Editorial Board

How to Avert the Next European Economic Crisis

The European Union’s economic crisis exposed grave flaws in the design of its single-currency system. A new report from the International Monetary Fund examines the biggest of these defects and recommends fundamental reform: The EU, says the IMF, needs to take a step toward fiscal union.

It’s not what most European policy makers want to hear. But it’s advice they should follow.

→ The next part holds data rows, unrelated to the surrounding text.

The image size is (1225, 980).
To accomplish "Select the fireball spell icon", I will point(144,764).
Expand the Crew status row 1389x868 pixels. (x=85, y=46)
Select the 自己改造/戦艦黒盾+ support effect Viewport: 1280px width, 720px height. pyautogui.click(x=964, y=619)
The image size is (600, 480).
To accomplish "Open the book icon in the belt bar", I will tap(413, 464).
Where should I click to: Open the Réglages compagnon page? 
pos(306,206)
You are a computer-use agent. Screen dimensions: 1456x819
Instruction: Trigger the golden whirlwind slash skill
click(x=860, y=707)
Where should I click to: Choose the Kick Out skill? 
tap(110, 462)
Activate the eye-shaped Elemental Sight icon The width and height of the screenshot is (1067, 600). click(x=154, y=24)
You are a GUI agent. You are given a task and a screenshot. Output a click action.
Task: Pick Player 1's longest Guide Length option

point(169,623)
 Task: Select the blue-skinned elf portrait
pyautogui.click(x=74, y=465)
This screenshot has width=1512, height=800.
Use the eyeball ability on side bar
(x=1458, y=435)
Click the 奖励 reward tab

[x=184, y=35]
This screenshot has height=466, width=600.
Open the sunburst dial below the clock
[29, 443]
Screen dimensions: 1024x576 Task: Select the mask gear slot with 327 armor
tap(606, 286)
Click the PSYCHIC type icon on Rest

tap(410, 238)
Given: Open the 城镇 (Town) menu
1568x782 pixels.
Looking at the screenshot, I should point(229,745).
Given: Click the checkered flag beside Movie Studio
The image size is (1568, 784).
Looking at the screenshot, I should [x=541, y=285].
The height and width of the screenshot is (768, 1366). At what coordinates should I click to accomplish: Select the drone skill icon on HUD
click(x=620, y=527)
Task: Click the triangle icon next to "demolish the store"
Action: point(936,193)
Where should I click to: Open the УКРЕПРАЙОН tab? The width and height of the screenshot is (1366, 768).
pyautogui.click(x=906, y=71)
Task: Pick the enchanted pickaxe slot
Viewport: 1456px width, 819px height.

The IMF’s report shows just how vulnerable the EU was, fiscally speaking, in 2008 and afterward. In the U.S. -- which is technically a republic, but can also be viewed as a kind of economic federation -- shocks at the state and local level can be cushioned by private and public financial flows. Ownership of assets is dispersed, which spreads the pain, and distressed companies and households have a variety of lenders to choose from. Large-scale government help is crucial as well: Unemployment insurance, for instance, puts money into hard-hit areas and meets the cost with federal taxes and borrowing.

In the U.S., Canada and Germany, these offsets can ease about 80 percent of the shock to local output. In the euro area, the same channels are only half as effective. Markets aren’t as well integrated, and when panic spread five years ago, credit flows within the union contracted sharply just as they were most needed. Unemployment insurance and other ways to spread risk were almost non-existent. All this was a formula for catastrophe -- a catastrophe that parts of the EU continue to endure.

The EU, in its characteristically halting fashion, has begun building some of these needed props. For instance, plans are under way for a form of banking union, which (done right) would pool resources to support or resolve troubled banks. By severing the link between banking stress and national solvency, a union would help to keep governments creditworthy and avoid an abrupt contraction of credit in future crises.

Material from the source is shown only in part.